▶ _Article_
┌────────

[XML-SIG] Help with removeChild()

Mike Hammill mike@pdc.kth.se
Thu, 10 May 2001 14:25:41 +0200


Dear xml-sig,

I hope someone with a bit more experience can help me.  I'm trying to use 
xml.minidom to clean up an XML file.  In brief, how does one walk through the 
DOM tree and remove certain children using recursion?  My attempt walks the 
tree, but some children are skipped.  I believe this is because when children 
are removed, it not reflected in the calling program list of children.  Here 
is a simplified version of the problem.

XML file:
<slideshow>
<a>
</a>
<b>
</b>
    <c>
    </c>
    <d>
    </d>
<e>
</e>
<f></f>
</slideshow>

I would like to get rid of any element that has no attributes and who's text 
element is just whitespace, tabs, or linefeeds.  I wrote a little tree walker
the reduces the above to:

<?xml version="1.0" ?>
<slideshow><a/><b/><c/><d/><e/><f/></slideshow>

So far, so good.  When I apply the following code, however, the result is:
<?xml version="1.0" ?>
<slideshow><b/><d/><f/></slideshow>

That is only elements a, c, and e are eliminated.  The code is:

def trim_dom_more(node):
    if node.hasChildNodes():
        for child in node.childNodes:
            trim_dom_more(child)
    else:
        if node.nodeType == node.ELEMENT_NODE:
            if (not node.hasAttributes()) and (not node.hasChildNodes()):
                node.parentNode.removeChild(node)

I think I understand that the problem is that node.childNodes gets evaluated 
and put on the stack, but then after the removeChild, this stacked list is not 
re-evaluated so not all children are iterated through.  But how to solve that?

Any advice welcome!
Thanks
Mike

└────────

▶ _Directives_
1. Reproduce the part of the removeChild post that opens with the words containing "I think I understand" and closes with "to solve that?".
2. List the names of all the elements nested directly inside slideshow in the sample XML file given in the removeChild post.

▶ _Data provided_

┌────────

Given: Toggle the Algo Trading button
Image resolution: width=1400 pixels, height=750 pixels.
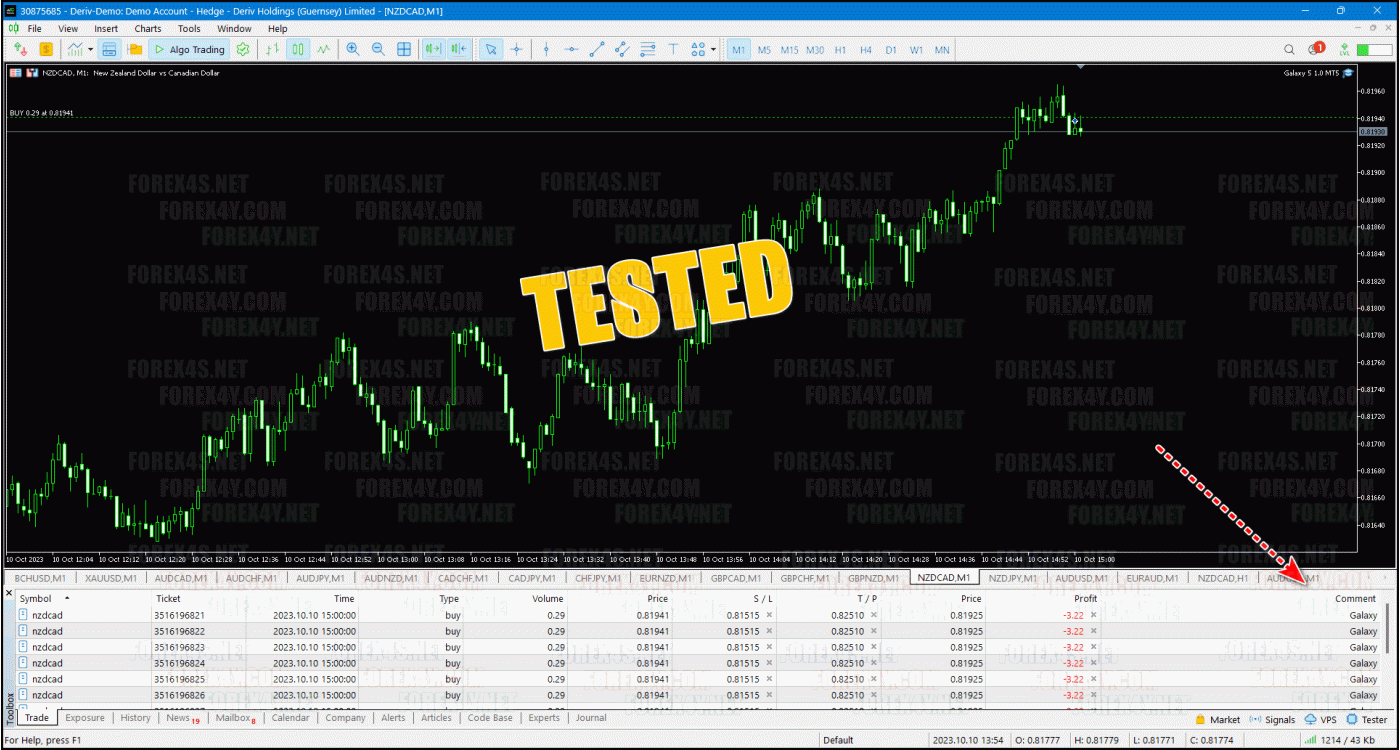Looking at the screenshot, I should click(x=190, y=49).
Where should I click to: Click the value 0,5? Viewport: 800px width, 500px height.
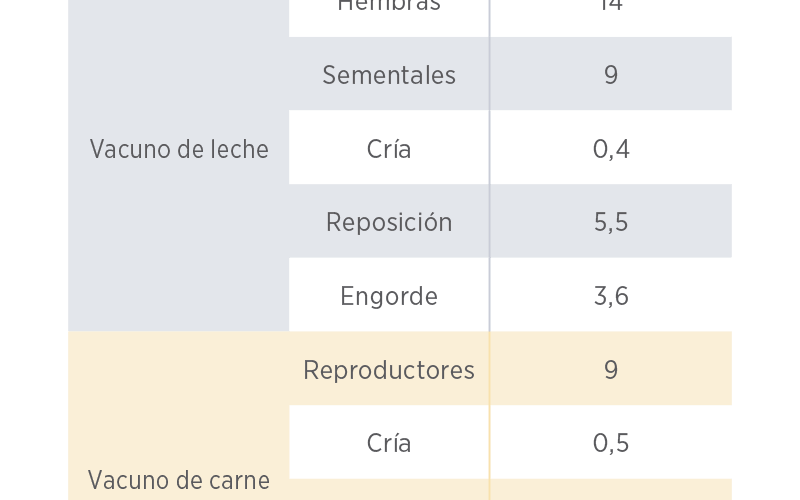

└────────

▶ _Task results_
1.
I think I understand that the problem is that node.childNodes gets evaluated 
and put on the stack, but then after the removeChild, this stacked list is not 
re-evaluated so not all children are iterated through.  But how to solve that?

2. a, b, c, d, e, f